Ingredients
Scale
- 1 lb beef sirloin, sliced thinly against the grain
- 1 cup bell peppers, chopped (any color)
- 1 cup broccoli florets
- 1 cup carrots, sliced thinly
- 3 garlic cloves, minced
- 1 tbsp fresh ginger, grated
- 3 tbsp low-sodium soy sauce
- 2 tsp sesame oil (or olive oil)
- 2 tbsp brown sugar
- 1 tbsp rice vinegar (unseasoned)
- 1 tsp cornstarch mixed with 1 tbsp water
Instructions
- 1. Gather ingredients and chop vegetables into bite-sized pieces.
- 2. In a bowl, mix soy sauce, brown sugar, sesame oil, rice vinegar, garlic, ginger, and cornstarch mixture. Add beef strips to marinate for 10–15 minutes.
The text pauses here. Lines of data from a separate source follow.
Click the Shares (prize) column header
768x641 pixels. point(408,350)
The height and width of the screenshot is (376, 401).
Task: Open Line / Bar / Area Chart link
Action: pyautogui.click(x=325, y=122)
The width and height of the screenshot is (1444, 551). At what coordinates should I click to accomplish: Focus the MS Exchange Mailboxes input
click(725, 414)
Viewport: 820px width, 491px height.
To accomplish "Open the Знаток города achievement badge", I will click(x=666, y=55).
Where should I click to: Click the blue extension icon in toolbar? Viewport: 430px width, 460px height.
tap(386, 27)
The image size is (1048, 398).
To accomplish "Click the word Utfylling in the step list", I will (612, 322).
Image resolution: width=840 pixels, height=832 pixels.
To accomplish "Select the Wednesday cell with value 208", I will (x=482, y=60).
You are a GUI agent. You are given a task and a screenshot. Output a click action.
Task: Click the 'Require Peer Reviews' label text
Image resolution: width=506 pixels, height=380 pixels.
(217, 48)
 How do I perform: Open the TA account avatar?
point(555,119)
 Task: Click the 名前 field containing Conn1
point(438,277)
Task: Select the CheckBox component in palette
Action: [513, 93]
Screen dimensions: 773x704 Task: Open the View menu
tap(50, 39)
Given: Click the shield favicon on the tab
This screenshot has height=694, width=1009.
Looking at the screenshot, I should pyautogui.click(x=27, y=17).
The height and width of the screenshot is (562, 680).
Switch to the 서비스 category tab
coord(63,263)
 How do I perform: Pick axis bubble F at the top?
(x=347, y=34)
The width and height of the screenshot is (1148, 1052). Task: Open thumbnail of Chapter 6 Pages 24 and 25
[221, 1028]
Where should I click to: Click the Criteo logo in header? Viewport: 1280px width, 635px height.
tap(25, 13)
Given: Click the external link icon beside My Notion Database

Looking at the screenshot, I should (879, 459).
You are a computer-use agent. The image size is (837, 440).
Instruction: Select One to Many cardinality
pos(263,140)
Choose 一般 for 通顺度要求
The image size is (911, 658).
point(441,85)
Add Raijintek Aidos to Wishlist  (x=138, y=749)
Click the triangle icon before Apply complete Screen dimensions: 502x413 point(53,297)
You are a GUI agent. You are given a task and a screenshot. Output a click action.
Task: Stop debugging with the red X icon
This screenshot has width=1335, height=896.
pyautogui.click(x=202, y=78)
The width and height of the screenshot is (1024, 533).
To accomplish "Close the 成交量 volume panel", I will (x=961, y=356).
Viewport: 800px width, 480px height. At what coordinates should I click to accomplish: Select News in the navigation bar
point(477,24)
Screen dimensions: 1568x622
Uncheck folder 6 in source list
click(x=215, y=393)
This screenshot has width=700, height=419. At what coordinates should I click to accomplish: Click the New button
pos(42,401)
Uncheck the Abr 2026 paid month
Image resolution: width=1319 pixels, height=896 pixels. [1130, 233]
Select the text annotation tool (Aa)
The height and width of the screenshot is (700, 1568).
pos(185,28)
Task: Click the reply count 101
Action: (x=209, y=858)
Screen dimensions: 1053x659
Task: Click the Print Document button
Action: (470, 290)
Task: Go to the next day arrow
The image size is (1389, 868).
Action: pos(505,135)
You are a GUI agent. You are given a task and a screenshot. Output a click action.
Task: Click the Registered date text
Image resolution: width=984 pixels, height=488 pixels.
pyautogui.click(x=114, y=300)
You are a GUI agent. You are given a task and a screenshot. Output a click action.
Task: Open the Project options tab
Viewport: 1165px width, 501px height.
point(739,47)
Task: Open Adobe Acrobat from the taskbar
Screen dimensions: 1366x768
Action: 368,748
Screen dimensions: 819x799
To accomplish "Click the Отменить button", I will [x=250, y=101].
- 3. Heat a skillet over medium-high heat; add oil. Sauté bell peppers until tender, then add broccoli and carrots until bright.
- 4. Push veggies aside in the skillet and add marinated beef along with any remaining marinade. Cook until browned and caramelized.
- 5. Stir everything together until heated through and well combined.
- 6. Serve hot over rice or noodles, garnished with sesame seeds.
Notes
- Use seasonal vegetables for freshness or personal preference.
- To enhance flavor, consider adding red pepper flakes for spice.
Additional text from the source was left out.